Menteri Keuangan AS, Bessent: Tidak ada pemotongan tarif sepihak untuk Tiongkok
Pada hari Rabu, Menteri Keuangan Amerika Serikat (AS) Scott Bessent menyampaikan pernyataan mengenai perang dagang antara Tiongkok dan negaranya. Ia mengomentari bahwa Presiden Donald Trump tidak menawarkan untuk secara sepihak menurunkan tarif terhadap Tiongkok. Bessent menambahkan, "Seperti yang telah saya katakan berkali-kali, saya tidak berpikir bahwa kedua belah pihak percaya bahwa tingkat tarif saat ini dapat dipertahankan, jadi saya tidak akan terkejut jika tarif tersebut turun secara timbal balik."
Bessent menambahkan bahwa ia tidak memiliki kerangka waktu untuk memulai diskusi dengan Tiongkok, meskipun "itu harus dilakukan pada tingkat yang lebih rendah daripada Trump dan Xi."
Reaksi pasar terhadap komentar Bessent
Ekuitas AS turun setelah komentar ini, dengan sentimen pasar berbalik sedikit suram. S&P 500 jatuh dari level tertinggi harian ke bawah 5.400 mendekati harga pembukaannya. Sementara itu, Indeks Dolar AS (DXY), yang melacak performa Greenback terhadap sekumpulan enam mata uang, mengurangi beberapa kerugian sebelumnya, berdiri di dekat 99,61 yang hampir tidak berubah.
PERANG DAGANG AS-TIONGKOK FAQs
Secara umum, perang dagang adalah konflik ekonomi antara dua negara atau lebih akibat proteksionisme yang ekstrem di satu sisi. Ini mengimplikasikan penciptaan hambatan perdagangan, seperti tarif, yang mengakibatkan hambatan balasan, meningkatnya biaya impor, dan dengan demikian biaya hidup.

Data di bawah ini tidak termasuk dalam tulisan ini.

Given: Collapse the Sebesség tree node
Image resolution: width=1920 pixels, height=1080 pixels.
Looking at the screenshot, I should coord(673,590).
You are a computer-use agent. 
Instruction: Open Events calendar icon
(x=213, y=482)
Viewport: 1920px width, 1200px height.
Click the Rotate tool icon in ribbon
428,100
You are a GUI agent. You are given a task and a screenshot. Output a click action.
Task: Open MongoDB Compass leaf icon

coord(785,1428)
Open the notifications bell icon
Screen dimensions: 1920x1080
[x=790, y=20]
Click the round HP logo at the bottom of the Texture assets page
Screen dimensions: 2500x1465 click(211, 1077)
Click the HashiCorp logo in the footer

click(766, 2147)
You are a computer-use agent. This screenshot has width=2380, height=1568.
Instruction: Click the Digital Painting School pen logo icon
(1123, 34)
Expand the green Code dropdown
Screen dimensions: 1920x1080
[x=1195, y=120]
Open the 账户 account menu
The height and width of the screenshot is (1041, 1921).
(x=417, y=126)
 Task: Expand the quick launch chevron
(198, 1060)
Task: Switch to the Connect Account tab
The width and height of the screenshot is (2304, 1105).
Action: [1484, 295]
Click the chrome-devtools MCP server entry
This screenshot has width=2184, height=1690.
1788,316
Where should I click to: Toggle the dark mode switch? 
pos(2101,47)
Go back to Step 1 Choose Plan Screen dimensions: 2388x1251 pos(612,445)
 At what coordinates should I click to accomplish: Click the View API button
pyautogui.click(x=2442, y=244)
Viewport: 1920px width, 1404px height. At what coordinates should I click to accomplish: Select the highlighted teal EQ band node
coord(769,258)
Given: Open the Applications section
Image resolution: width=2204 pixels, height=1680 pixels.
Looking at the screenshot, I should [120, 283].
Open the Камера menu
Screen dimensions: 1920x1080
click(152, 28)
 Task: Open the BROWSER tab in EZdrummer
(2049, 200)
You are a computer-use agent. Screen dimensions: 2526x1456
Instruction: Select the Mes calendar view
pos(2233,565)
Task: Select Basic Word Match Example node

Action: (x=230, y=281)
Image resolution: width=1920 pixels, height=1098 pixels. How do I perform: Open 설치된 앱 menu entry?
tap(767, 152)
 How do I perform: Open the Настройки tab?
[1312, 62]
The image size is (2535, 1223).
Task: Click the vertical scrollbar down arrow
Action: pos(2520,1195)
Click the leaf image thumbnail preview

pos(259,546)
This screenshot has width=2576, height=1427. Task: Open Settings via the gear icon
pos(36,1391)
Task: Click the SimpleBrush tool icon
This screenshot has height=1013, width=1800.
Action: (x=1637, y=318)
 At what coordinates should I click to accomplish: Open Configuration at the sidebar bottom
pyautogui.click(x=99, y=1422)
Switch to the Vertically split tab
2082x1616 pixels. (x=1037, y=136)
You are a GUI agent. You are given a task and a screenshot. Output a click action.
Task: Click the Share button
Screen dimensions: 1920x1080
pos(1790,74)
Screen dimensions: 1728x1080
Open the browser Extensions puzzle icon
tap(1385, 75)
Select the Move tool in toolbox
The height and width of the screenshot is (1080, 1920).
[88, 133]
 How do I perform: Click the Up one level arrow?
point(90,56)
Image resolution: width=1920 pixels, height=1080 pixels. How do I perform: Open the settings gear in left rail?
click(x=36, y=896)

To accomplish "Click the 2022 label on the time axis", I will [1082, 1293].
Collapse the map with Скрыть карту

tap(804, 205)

Konflik ekonomi antara Amerika Serikat (AS) dan Tiongkok dimulai pada awal 2018, ketika Presiden Donald Trump menetapkan hambatan perdagangan terhadap Tiongkok, mengklaim praktik komersial yang tidak adil dan pencurian kekayaan intelektual dari raksasa Asia tersebut. Tiongkok mengambil tindakan balasan, memberlakukan tarif pada berbagai barang AS, seperti mobil dan kedelai. Ketegangan meningkat hingga kedua negara menandatangani kesepakatan perdagangan AS-Tiongkok Fase Satu pada Januari 2020. Perjanjian tersebut mengharuskan reformasi struktural dan perubahan lain pada rezim ekonomi dan perdagangan Tiongkok serta berpura-pura mengembalikan stabilitas dan kepercayaan antara kedua negara. Pandemi Coronavirus mengalihkan fokus dari konflik tersebut. Namun, perlu dicatat bahwa Presiden Joe Biden, yang menjabat setelah Trump, mempertahankan tarif yang ada dan bahkan menambahkan beberapa pungutan lainnya.
Kembalinya Donald Trump ke Gedung Putih sebagai Presiden AS ke-47 telah memicu gelombang ketegangan baru antara kedua negara. Selama kampanye pemilu 2024, Trump berjanji untuk memberlakukan tarif 60% terhadap Tiongkok begitu ia kembali menjabat, yang ia lakukan pada tanggal 20 Januari 2025. Perang dagang AS-Tiongkok dimaksudkan untuk dilanjutkan dari titik terakhir, dengan kebijakan balas-membalas yang mempengaruhi lanskap ekonomi global di tengah gangguan dalam rantai pasokan global, yang mengakibatkan pengurangan belanja, terutama investasi, dan secara langsung berdampak pada inflasi Indeks Harga Konsumen.